Protégé de Pierre Mauroy, maire de Lille et premier Premier Ministre de François Mitterrand, Michel Delebarre fut le technocrate qui a construit le "système Mauroy" à Lille, basé sur du clientélisme politique intense. À son départ de Matignon, Pierre Mauroy, au-delà de l’avoir nommé préfet, l’a imposé dans la composition du gouvernement suivant, dirigé par Laurent Fabius.

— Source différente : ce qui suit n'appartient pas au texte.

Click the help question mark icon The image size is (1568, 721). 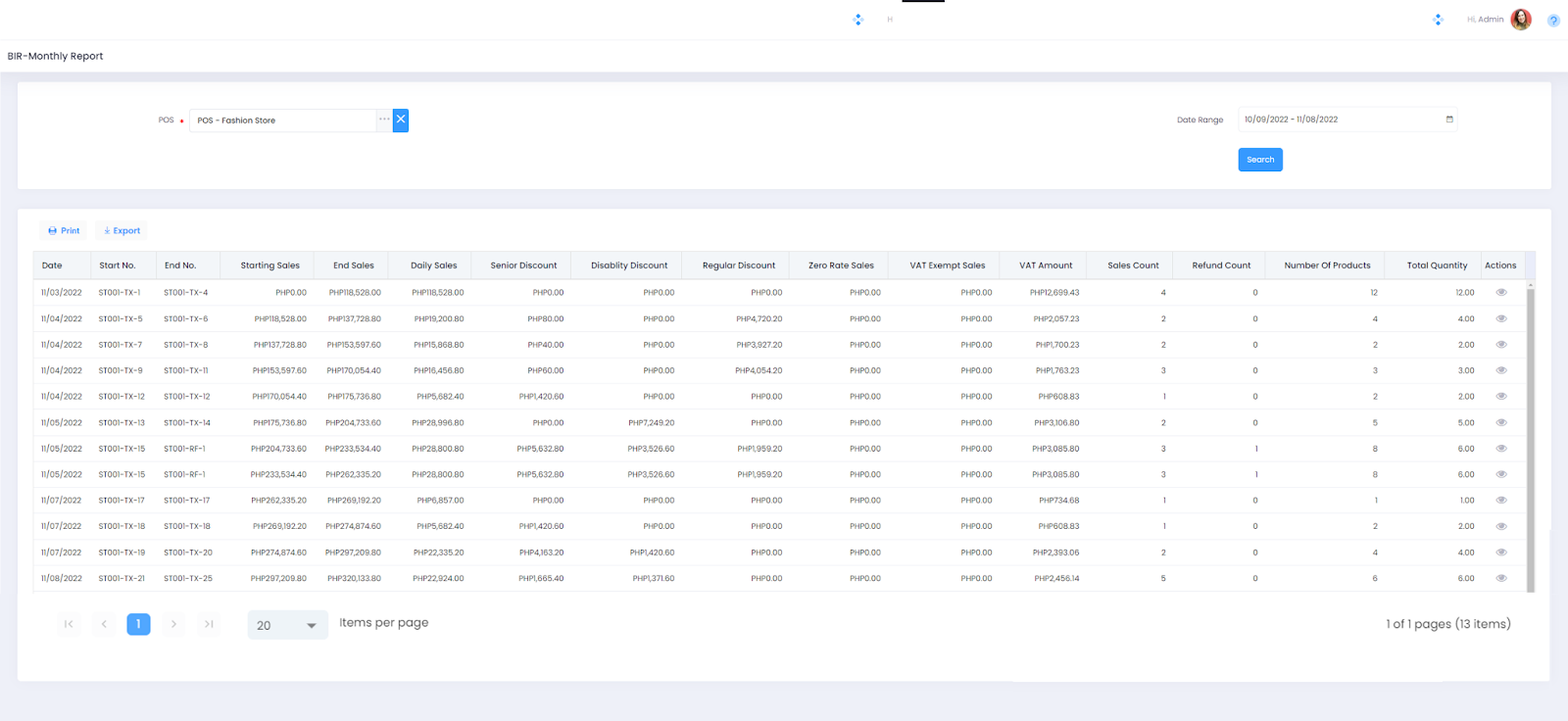[x=1552, y=21]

De collaborateur, il est devenu acteur de la vie politique : Michel Delebarre, ami des patrons, s’est transmuté en collectionneur de mandats pendant trente ans, ministre pendant sept ans, maire de Dunkerque pendant vingt-cinq ans, parlementaire du Nord, président du conseil régional et président de nombreuses structures annexes qui en ont fait un champion de France du cumul des mandats.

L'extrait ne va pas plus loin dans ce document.